Re: Misbehaving HEADER_HOST_IN_BLACKLIST? And no SPF on SA list host?

Posted by John Hardin <jh...@impsec.org>.
On Tue, 20 Oct 2015, Amir Caspi wrote:

> On Oct 19, 2015, at 1:16 PM, RW <rw...@googlemail.com> wrote:
>
>> body   URI_HOST_IN_BLACKLIST    eval:check_uri_host_in_blacklist()
>> header HEADER_HOST_IN_BLACKLIST eval:check_uri_host_listed('BLACK')
>>
>> These appear to be the same thing. The first call is just a shorthand
>> form for the second. I don't see where headers come into it. I think the
>> second rule is probably just a mistake.
>
> So, following up on this... do any of the main devs see the second rule 
> as a problem?  It seems to be that a header rule shouldn't be checking 
> URI hosts, but even if so, it absolutely shouldn't be hitting when those 
> hosts aren't even in the headers (per the two spamples I posted).

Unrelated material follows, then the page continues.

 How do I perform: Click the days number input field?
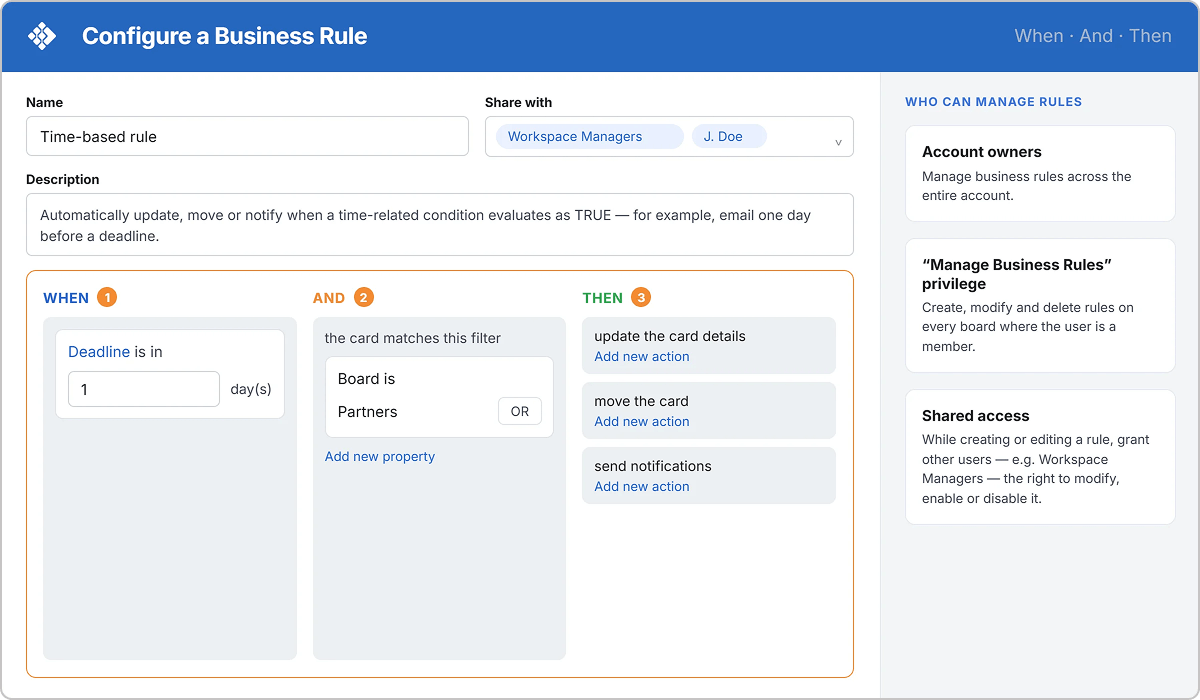tap(144, 389)
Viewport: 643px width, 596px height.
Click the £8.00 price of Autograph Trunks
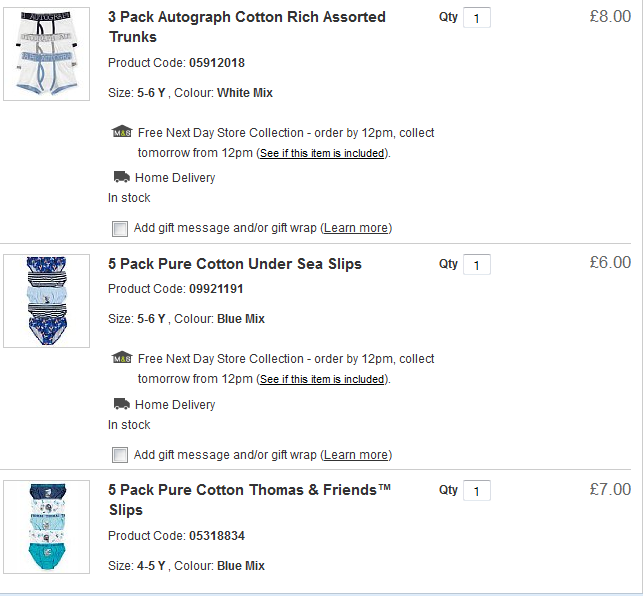pos(610,16)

My default assumption for the behavior of a header eval() rule would be 
that it only checks message headers. If that's not the case (as you 
describe) then I'd agree the rule is a problem, especially if it leads to 
duplicate hits.

Whether that's a bug in the documentation, or a bug in the rules, or a bug 
in eval(), or a bug in the implementation of check_uri_host_*, I can't 
really say at this point.

Speculation: If the check_uri_host_* eval()s are looking only at the URI 
list regardless of the rule type (i.e. it always behaves as if it was a 
uri rule) then I'd say that needs to be documented clearly (if it isn't 
documented by more than just an example uri rule) and the rules fixed to 
remove the duplicate hits. If the intent of the eval()s was to respect the 
rule type, it's apparently not doing that.

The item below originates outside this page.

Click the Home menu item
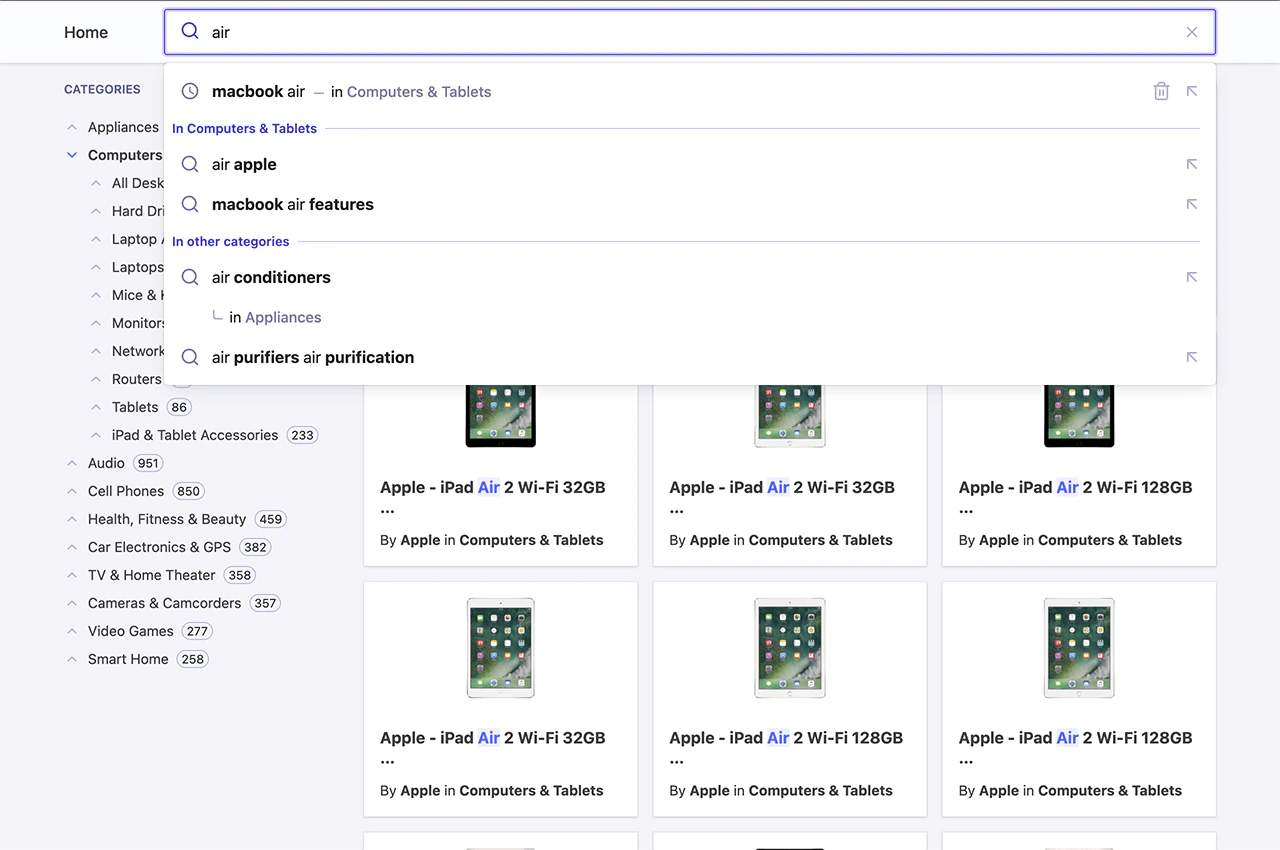The height and width of the screenshot is (850, 1280). (85, 32)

I don't have time at the moment to dig around in the code to see what it's 
doing and whether it's a documentation/rule issue or an eval() code issue.

> Kevin, John, others?
>
> Obviously this is only causing a few rare FPs, and presumably it would 
> most likely affect this or some other spam-discussion list... but it 
> appears to be a bug, no?
>
> Thanks!
>
> --- Amir
>

-- 
  John Hardin KA7OHZ                    http://www.impsec.org/~jhardin/
  jhardin@impsec.org    FALaholic #11174     pgpk -a jhardin@impsec.org
  key: 0xB8732E79 -- 2D8C 34F4 6411 F507 136C  AF76 D822 E6E6 B873 2E79
-----------------------------------------------------------------------
   You cannot bring about prosperity by discouraging thrift. You
   cannot help small men by tearing down big men. You cannot
   strengthen the weak by weakening the strong. You cannot lift the
   wage-earner by pulling down the wage-payer. You cannot help the
   poor man by destroying the rich. You cannot keep out of trouble by
   spending more than your income. You cannot further the brotherhood
   of man by inciting class hatred. You cannot establish security on
   borrowed money. You cannot build character and courage by taking
   away men's initiative and independence. You cannot help men
   permanently by doing for them what they could and should do for
   themselves.                               -- William J. H. Boetcker
-----------------------------------------------------------------------

Re: Misbehaving HEADER_HOST_IN_BLACKLIST? And no SPF on SA list host?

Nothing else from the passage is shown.